(Available data)

==*==

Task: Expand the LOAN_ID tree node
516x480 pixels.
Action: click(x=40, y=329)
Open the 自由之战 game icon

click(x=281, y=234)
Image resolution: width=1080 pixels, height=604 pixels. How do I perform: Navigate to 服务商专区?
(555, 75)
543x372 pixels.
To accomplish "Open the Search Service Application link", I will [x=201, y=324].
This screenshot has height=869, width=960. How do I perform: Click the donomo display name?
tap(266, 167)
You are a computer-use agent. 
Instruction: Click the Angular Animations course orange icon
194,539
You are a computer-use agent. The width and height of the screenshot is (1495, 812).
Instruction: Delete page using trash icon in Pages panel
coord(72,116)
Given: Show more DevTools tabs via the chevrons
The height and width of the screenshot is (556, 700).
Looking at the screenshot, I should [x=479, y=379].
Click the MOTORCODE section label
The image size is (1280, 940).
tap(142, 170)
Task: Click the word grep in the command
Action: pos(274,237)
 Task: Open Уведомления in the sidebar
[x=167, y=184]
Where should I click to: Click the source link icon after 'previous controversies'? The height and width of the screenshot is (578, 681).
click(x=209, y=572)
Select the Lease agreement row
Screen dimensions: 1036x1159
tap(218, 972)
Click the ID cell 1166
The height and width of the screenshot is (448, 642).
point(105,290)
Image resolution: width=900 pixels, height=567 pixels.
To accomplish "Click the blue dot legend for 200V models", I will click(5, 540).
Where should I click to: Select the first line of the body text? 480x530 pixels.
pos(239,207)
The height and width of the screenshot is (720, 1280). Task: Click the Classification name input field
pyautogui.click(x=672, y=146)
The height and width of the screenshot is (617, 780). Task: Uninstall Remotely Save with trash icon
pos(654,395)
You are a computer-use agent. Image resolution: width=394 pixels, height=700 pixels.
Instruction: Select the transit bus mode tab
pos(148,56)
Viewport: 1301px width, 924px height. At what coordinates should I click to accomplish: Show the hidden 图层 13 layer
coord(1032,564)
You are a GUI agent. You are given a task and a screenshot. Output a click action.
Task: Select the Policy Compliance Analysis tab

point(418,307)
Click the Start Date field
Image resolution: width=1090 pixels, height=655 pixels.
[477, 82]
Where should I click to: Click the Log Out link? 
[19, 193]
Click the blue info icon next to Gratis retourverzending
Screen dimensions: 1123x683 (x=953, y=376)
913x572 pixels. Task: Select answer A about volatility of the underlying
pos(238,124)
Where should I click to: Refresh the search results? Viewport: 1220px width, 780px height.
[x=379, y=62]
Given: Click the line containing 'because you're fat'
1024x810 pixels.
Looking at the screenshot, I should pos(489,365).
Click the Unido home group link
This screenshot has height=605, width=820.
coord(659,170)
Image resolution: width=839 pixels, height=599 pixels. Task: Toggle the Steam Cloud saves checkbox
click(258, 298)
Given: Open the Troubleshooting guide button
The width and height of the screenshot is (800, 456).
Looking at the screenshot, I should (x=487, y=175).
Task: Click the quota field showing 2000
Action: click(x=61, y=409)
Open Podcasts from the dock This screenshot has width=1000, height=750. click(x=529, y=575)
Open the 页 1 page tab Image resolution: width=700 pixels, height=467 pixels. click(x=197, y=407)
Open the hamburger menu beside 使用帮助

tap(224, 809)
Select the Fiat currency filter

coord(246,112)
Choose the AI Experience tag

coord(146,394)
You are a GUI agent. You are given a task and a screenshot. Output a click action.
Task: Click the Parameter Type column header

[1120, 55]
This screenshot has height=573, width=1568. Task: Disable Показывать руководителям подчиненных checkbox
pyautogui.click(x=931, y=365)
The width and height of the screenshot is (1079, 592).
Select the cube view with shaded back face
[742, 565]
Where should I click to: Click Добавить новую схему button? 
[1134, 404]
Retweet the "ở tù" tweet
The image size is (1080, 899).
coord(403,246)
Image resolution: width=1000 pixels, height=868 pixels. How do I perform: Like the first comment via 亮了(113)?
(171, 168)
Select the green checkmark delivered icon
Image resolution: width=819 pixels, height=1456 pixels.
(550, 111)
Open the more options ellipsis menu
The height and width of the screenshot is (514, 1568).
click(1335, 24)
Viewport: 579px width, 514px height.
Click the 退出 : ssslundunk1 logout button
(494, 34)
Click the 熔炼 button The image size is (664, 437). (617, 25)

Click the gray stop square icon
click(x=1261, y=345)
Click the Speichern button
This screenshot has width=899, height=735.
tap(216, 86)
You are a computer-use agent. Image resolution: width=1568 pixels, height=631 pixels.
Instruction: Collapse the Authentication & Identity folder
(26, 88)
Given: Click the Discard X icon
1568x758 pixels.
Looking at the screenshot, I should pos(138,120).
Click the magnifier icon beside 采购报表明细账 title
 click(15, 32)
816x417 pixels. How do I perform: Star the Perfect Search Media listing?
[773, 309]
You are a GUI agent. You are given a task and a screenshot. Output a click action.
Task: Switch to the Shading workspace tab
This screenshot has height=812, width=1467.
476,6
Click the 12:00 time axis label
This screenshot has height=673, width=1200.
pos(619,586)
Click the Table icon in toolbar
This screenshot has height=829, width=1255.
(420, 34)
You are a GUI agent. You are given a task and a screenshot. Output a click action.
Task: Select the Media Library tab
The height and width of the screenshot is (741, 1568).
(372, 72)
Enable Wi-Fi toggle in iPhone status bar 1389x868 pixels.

==*==

(What this task involves)
Give back every line of the data above exactly as written.

(Task response)
Task: Expand the LOAN_ID tree node
516x480 pixels.
Action: click(x=40, y=329)
Open the 自由之战 game icon

click(x=281, y=234)
Image resolution: width=1080 pixels, height=604 pixels. How do I perform: Navigate to 服务商专区?
(555, 75)
543x372 pixels.
To accomplish "Open the Search Service Application link", I will [x=201, y=324].
This screenshot has height=869, width=960. How do I perform: Click the donomo display name?
tap(266, 167)
You are a computer-use agent. 
Instruction: Click the Angular Animations course orange icon
194,539
You are a computer-use agent. The width and height of the screenshot is (1495, 812).
Instruction: Delete page using trash icon in Pages panel
coord(72,116)
Given: Show more DevTools tabs via the chevrons
The height and width of the screenshot is (556, 700).
Looking at the screenshot, I should [x=479, y=379].
Click the MOTORCODE section label
The image size is (1280, 940).
tap(142, 170)
Task: Click the word grep in the command
Action: pos(274,237)
 Task: Open Уведомления in the sidebar
[x=167, y=184]
Where should I click to: Click the source link icon after 'previous controversies'? The height and width of the screenshot is (578, 681).
click(x=209, y=572)
Select the Lease agreement row
Screen dimensions: 1036x1159
tap(218, 972)
Click the ID cell 1166
The height and width of the screenshot is (448, 642).
point(105,290)
Image resolution: width=900 pixels, height=567 pixels.
To accomplish "Click the blue dot legend for 200V models", I will click(5, 540).
Where should I click to: Select the first line of the body text? 480x530 pixels.
pos(239,207)
The height and width of the screenshot is (720, 1280). Task: Click the Classification name input field
pyautogui.click(x=672, y=146)
The height and width of the screenshot is (617, 780). Task: Uninstall Remotely Save with trash icon
pos(654,395)
You are a computer-use agent. Image resolution: width=394 pixels, height=700 pixels.
Instruction: Select the transit bus mode tab
pos(148,56)
Viewport: 1301px width, 924px height. At what coordinates should I click to accomplish: Show the hidden 图层 13 layer
coord(1032,564)
You are a GUI agent. You are given a task and a screenshot. Output a click action.
Task: Select the Policy Compliance Analysis tab

point(418,307)
Click the Start Date field
Image resolution: width=1090 pixels, height=655 pixels.
[477, 82]
Where should I click to: Click the Log Out link? 
[19, 193]
Click the blue info icon next to Gratis retourverzending
Screen dimensions: 1123x683 (x=953, y=376)
913x572 pixels. Task: Select answer A about volatility of the underlying
pos(238,124)
Where should I click to: Refresh the search results? Viewport: 1220px width, 780px height.
[x=379, y=62]
Given: Click the line containing 'because you're fat'
1024x810 pixels.
Looking at the screenshot, I should pos(489,365).
Click the Unido home group link
This screenshot has height=605, width=820.
coord(659,170)
Image resolution: width=839 pixels, height=599 pixels. Task: Toggle the Steam Cloud saves checkbox
click(258, 298)
Given: Open the Troubleshooting guide button
The width and height of the screenshot is (800, 456).
Looking at the screenshot, I should (x=487, y=175).
Task: Click the quota field showing 2000
Action: click(x=61, y=409)
Open Podcasts from the dock This screenshot has width=1000, height=750. click(x=529, y=575)
Open the 页 1 page tab Image resolution: width=700 pixels, height=467 pixels. click(x=197, y=407)
Open the hamburger menu beside 使用帮助

tap(224, 809)
Select the Fiat currency filter

coord(246,112)
Choose the AI Experience tag

coord(146,394)
You are a GUI agent. You are given a task and a screenshot. Output a click action.
Task: Click the Parameter Type column header

[1120, 55]
This screenshot has height=573, width=1568. Task: Disable Показывать руководителям подчиненных checkbox
pyautogui.click(x=931, y=365)
The width and height of the screenshot is (1079, 592).
Select the cube view with shaded back face
[742, 565]
Where should I click to: Click Добавить новую схему button? 
[1134, 404]
Retweet the "ở tù" tweet
The image size is (1080, 899).
coord(403,246)
Image resolution: width=1000 pixels, height=868 pixels. How do I perform: Like the first comment via 亮了(113)?
(171, 168)
Select the green checkmark delivered icon
Image resolution: width=819 pixels, height=1456 pixels.
(550, 111)
Open the more options ellipsis menu
The height and width of the screenshot is (514, 1568).
click(1335, 24)
Viewport: 579px width, 514px height.
Click the 退出 : ssslundunk1 logout button
(494, 34)
Click the 熔炼 button The image size is (664, 437). (617, 25)

Click the gray stop square icon
click(x=1261, y=345)
Click the Speichern button
This screenshot has width=899, height=735.
tap(216, 86)
You are a computer-use agent. Image resolution: width=1568 pixels, height=631 pixels.
Instruction: Collapse the Authentication & Identity folder
(26, 88)
Given: Click the Discard X icon
1568x758 pixels.
Looking at the screenshot, I should pos(138,120).
Click the magnifier icon beside 采购报表明细账 title
 click(15, 32)
816x417 pixels. How do I perform: Star the Perfect Search Media listing?
[773, 309]
You are a GUI agent. You are given a task and a screenshot. Output a click action.
Task: Switch to the Shading workspace tab
This screenshot has height=812, width=1467.
476,6
Click the 12:00 time axis label
This screenshot has height=673, width=1200.
pos(619,586)
Click the Table icon in toolbar
This screenshot has height=829, width=1255.
(420, 34)
You are a GUI agent. You are given a task and a screenshot. Output a click action.
Task: Select the Media Library tab
The height and width of the screenshot is (741, 1568).
(372, 72)
Enable Wi-Fi toggle in iPhone status bar 1389x868 pixels.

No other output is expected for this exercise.